Goal
Write out each line of the listing below as a numbered list, skipping any blank lines. Omit the pictures.

A run of records
┄┄┄┄┄┄

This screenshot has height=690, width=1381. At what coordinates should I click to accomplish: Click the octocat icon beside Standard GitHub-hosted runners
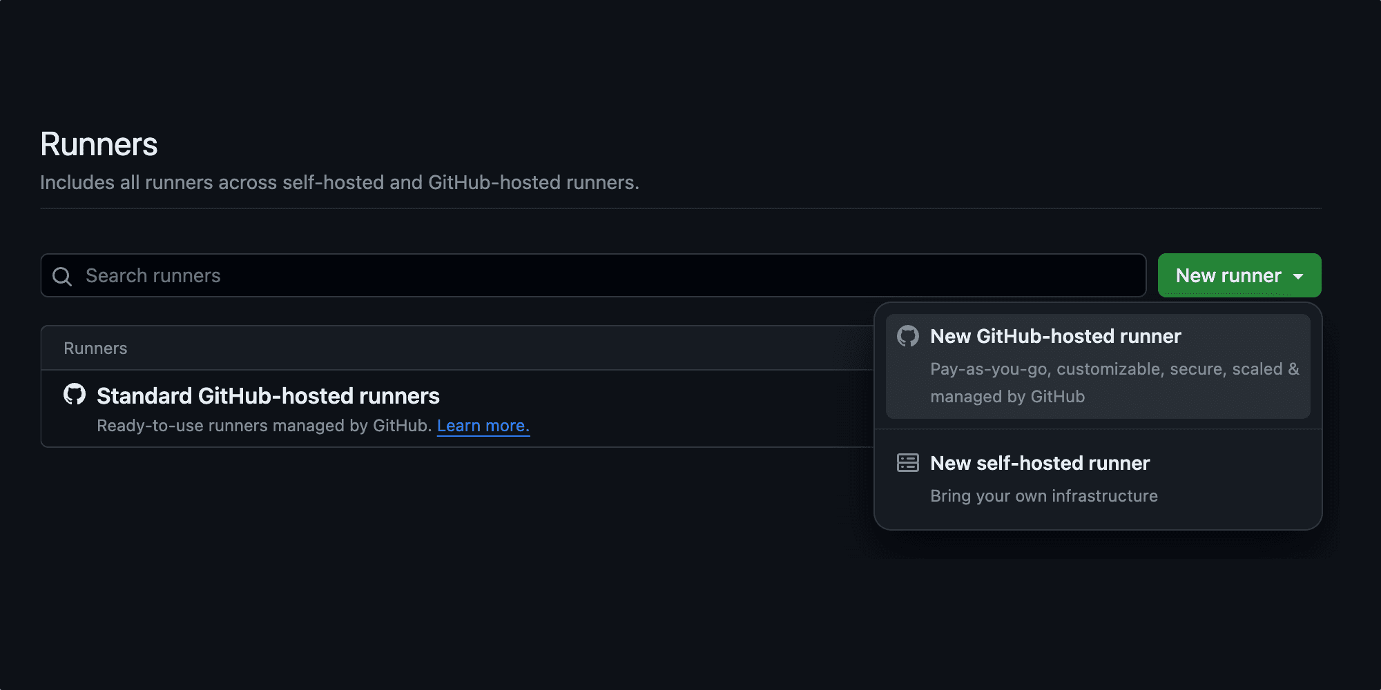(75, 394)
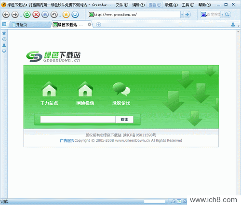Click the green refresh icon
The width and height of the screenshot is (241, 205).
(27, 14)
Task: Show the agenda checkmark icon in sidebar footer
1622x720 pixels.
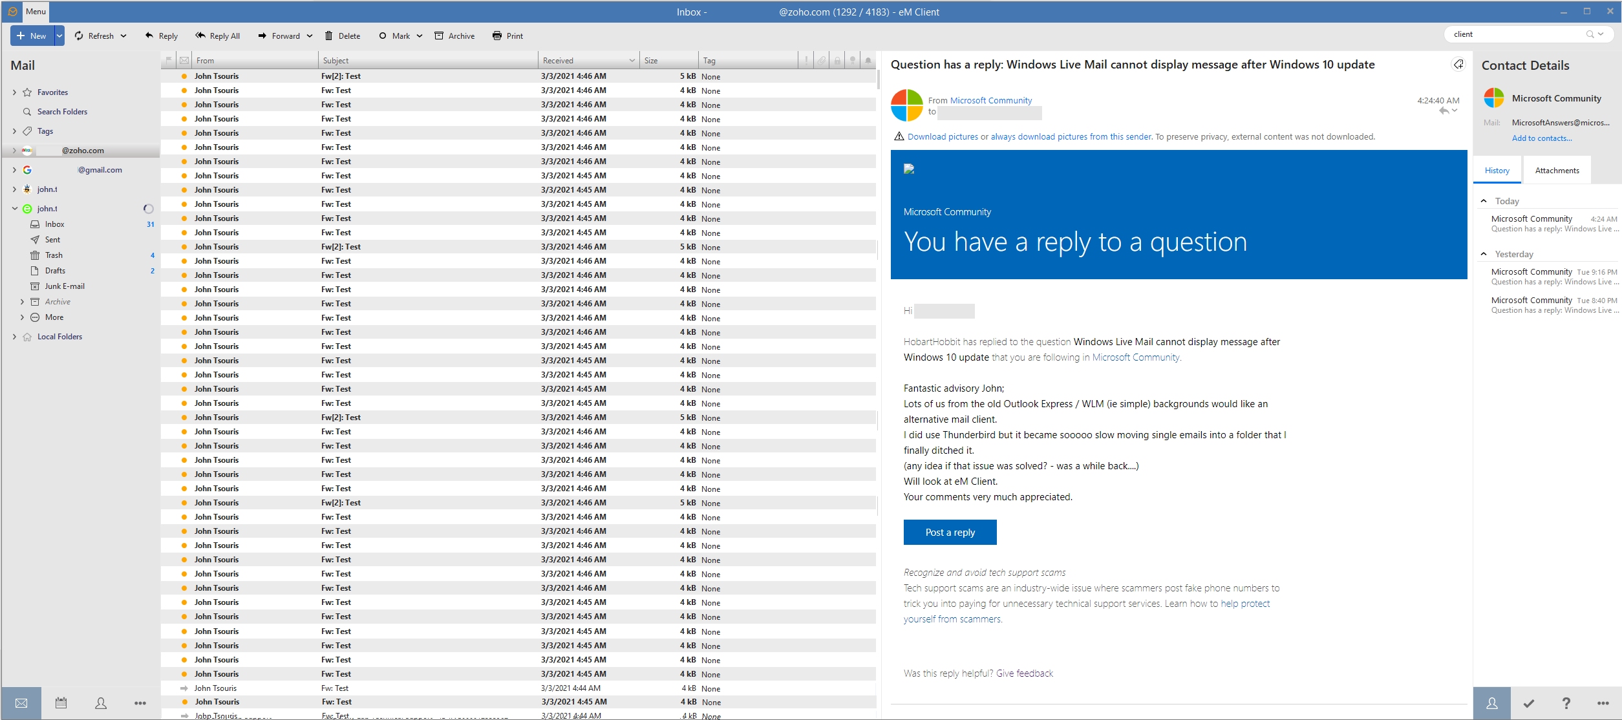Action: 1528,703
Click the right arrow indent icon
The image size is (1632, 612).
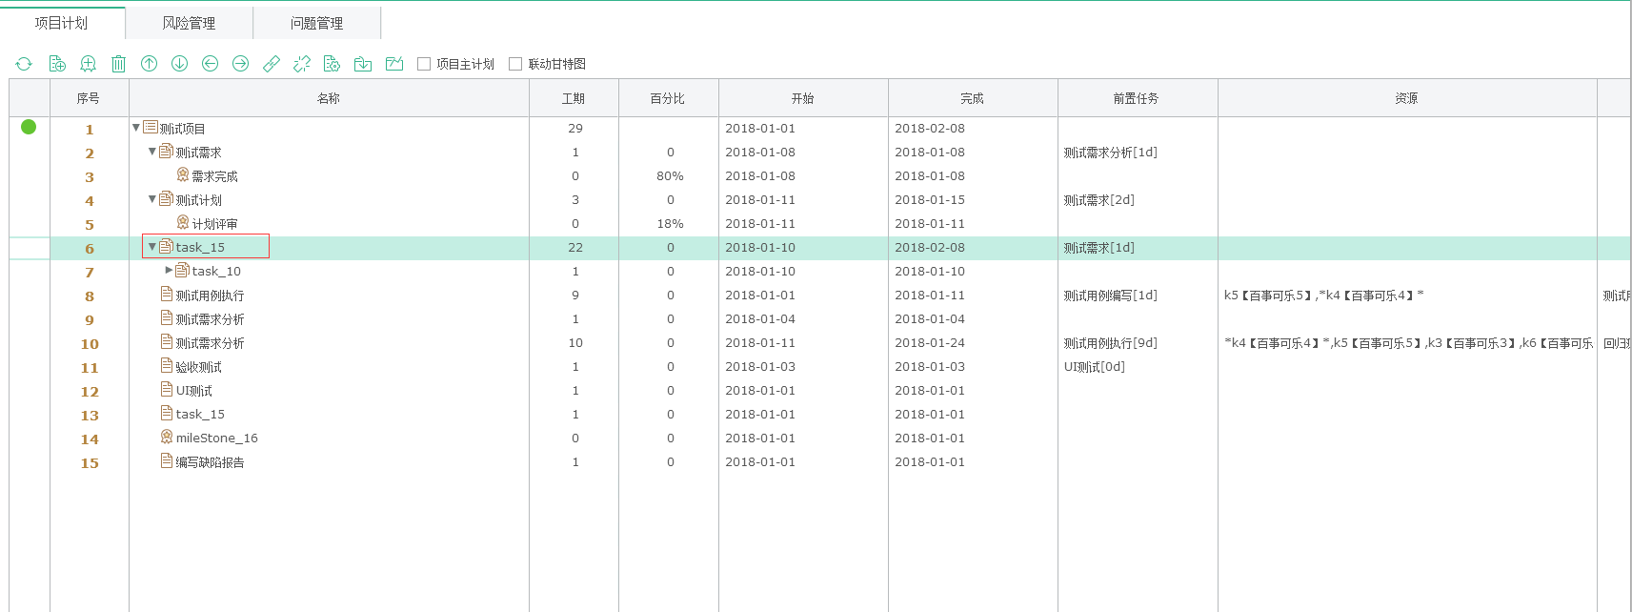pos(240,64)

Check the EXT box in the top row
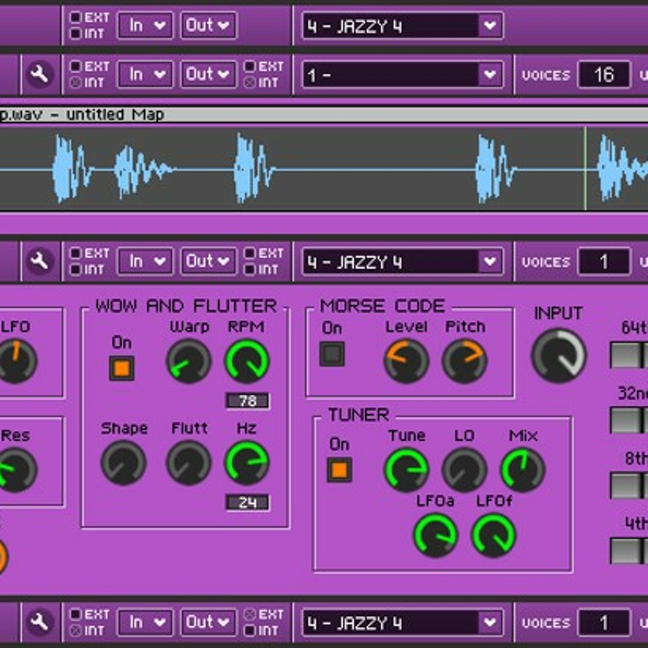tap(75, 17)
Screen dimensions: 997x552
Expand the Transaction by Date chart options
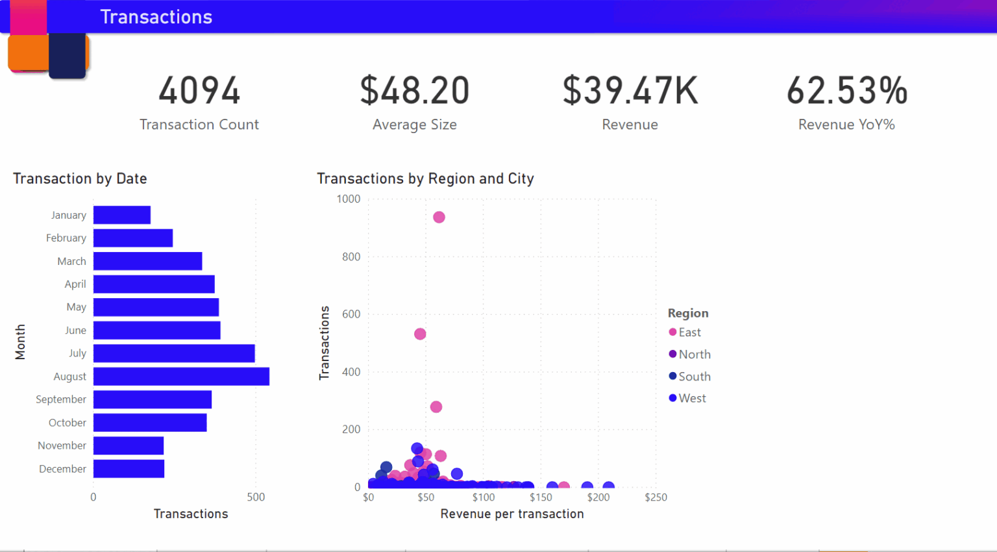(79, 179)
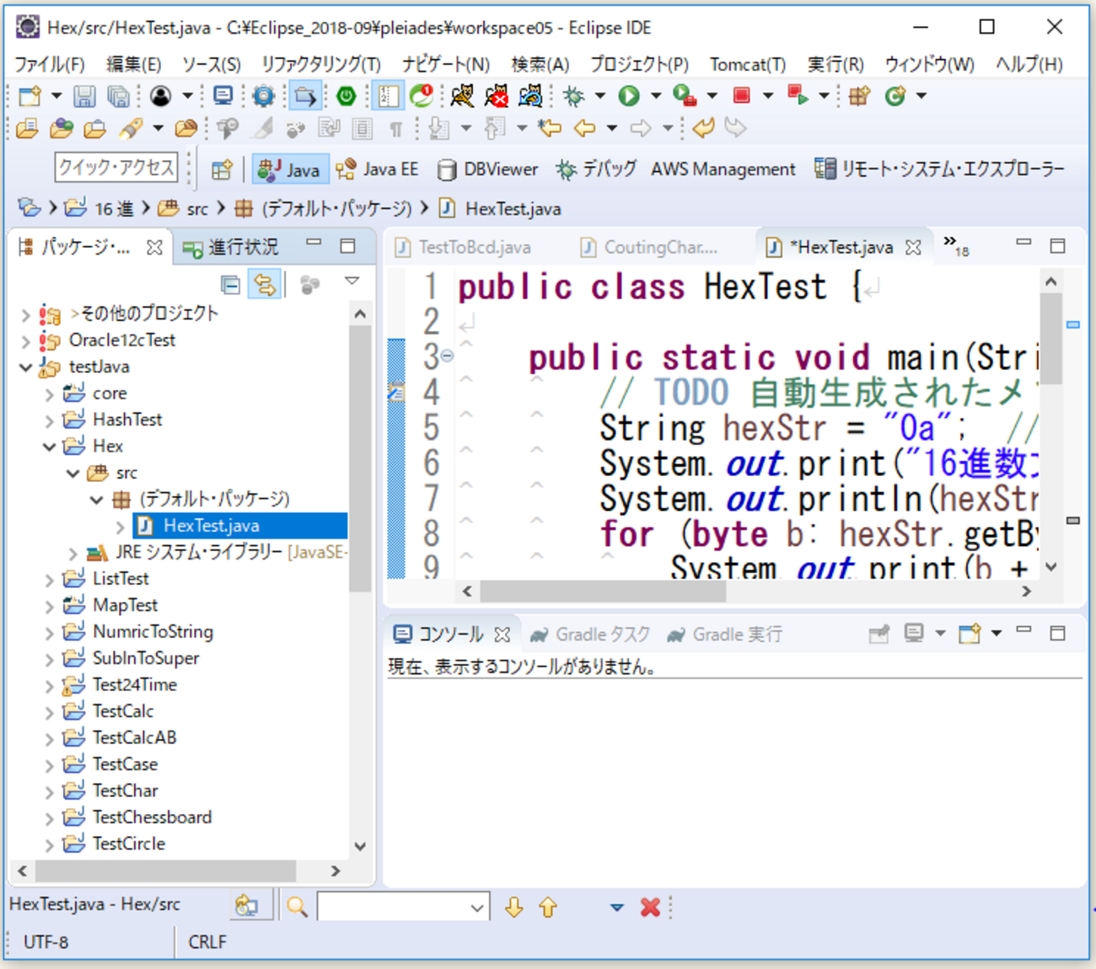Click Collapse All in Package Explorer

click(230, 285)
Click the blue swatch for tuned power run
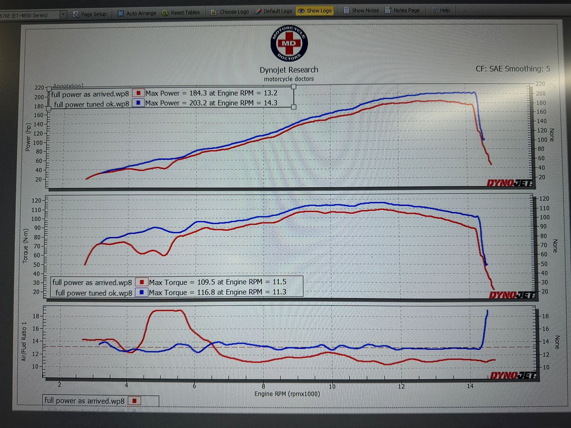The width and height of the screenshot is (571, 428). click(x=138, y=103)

┄┄┄┄┄┄

Result of the exercise
1. This screenshot has height=690, width=1381. At what coordinates should I click to accomplish: Click the octocat icon beside Standard GitHub-hosted runners
2. (75, 394)
3. Click the green refresh icon
4. The width and height of the screenshot is (241, 205).
5. (27, 14)
6. Task: Show the agenda checkmark icon in sidebar footer
7. 1622x720 pixels.
8. Action: 1528,703
9. Click the right arrow indent icon
10. The image size is (1632, 612).
11. pos(240,64)
12. Check the EXT box in the top row
13. tap(75, 17)
14. Screen dimensions: 997x552
15. Expand the Transaction by Date chart options
16. (79, 179)
17. Click Collapse All in Package Explorer
18. click(230, 285)
19. Click the blue swatch for tuned power run
20. The width and height of the screenshot is (571, 428). click(x=138, y=103)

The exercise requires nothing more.